Qualified candidates will have a sincere interest in criminal justice and serving the incarcerated. Training will be held during the last weeks of May and you must be able to spend 10 weeks working for PLAP. You should be able to drive and rent a car in the United States. Past hotline experience and/or Spanish language skills are a plus.
PLAP volunteers will receive a $500 stipend in addition to any public interest funding available through other sources. As a small office, PLAP offers a casual environment and flexible hours, letting you do RA or similar work at the same time.
To apply, send a resume and cover letter stating your interest in PLAP’s work to Dennis Dillon at adillon@jd18.law.harvard.edu.
Applicants will be contacted for an interview if their application passes the screening stage.
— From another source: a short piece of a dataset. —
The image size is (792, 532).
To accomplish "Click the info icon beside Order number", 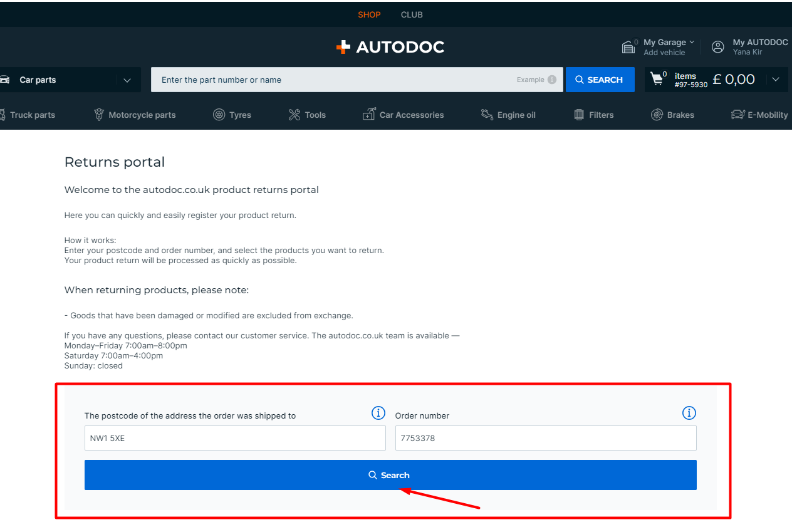I will point(689,413).
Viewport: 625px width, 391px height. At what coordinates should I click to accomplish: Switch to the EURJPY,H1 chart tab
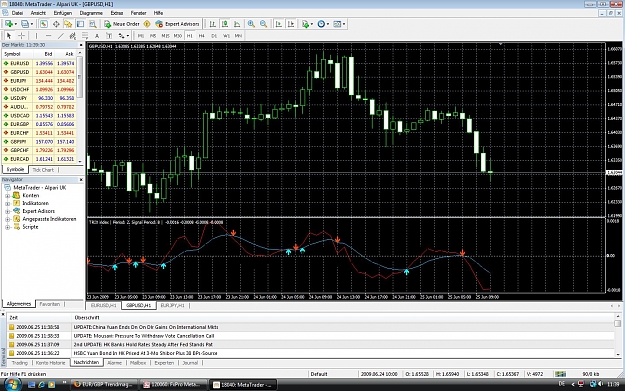[172, 305]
Interviews will continue until all positions are filled, but preference will be given to applications received prior to February 22, 2017.

PLAP Student Attorneys Visit Prison

Last semester, new student attorneys visited MCI Cedar Junction, the reception center for male offenders in the Massachusetts Department of Corrections.  The tour guide brought the group through multiple areas of the prison, including the cells, the visiting area, and the Department Disciplinary Unit.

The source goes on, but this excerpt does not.